One of Mulally's first and most notable actions was to borrow $23.5 billion against Ford domestic assets in December 2006, which provided Ford the liquidity to pass on government bailout funds when the automotive market went into a tailspin -- and made Mulally a hero.
Mulally, though, says he is proudest of the strides that the automaker has made in building "a complete family of Ford vehicles."
Mulally also points to Ford's strengthening business fundamentals.
"We're really creating a strong business," Mulally says. "We've been growing. We've paid back the money that we borrowed. We're investing for the future -- we're going to add 12,000 jobs in the United States over the next couple of years, and they're great jobs, great careers."

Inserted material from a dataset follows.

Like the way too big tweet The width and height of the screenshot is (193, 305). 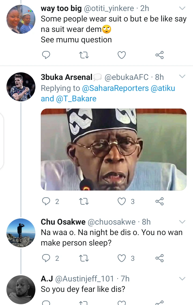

The chairman and CEO of Lean Enterprise Institute Inc. believes his most enduring legacy to the manufacturing world is the "opportunity to play a role in one of the greatest experiments in the last 50 years." He is referring to the partnership between Toyota Motor Corp. and General Motors Co. in creating NUMMI in 1983. "We are still learning today from that venture," Shook says.
Shook's life mission has been to spread the principles of the Toyota Production System and lean manufacturing. His passion about lean arose during his decade-long career with Toyota in Japan and the United States. He became the company's first American kacho (manager) in Japan. The Lean Enterprise Institute describes Shook as "a true sensei."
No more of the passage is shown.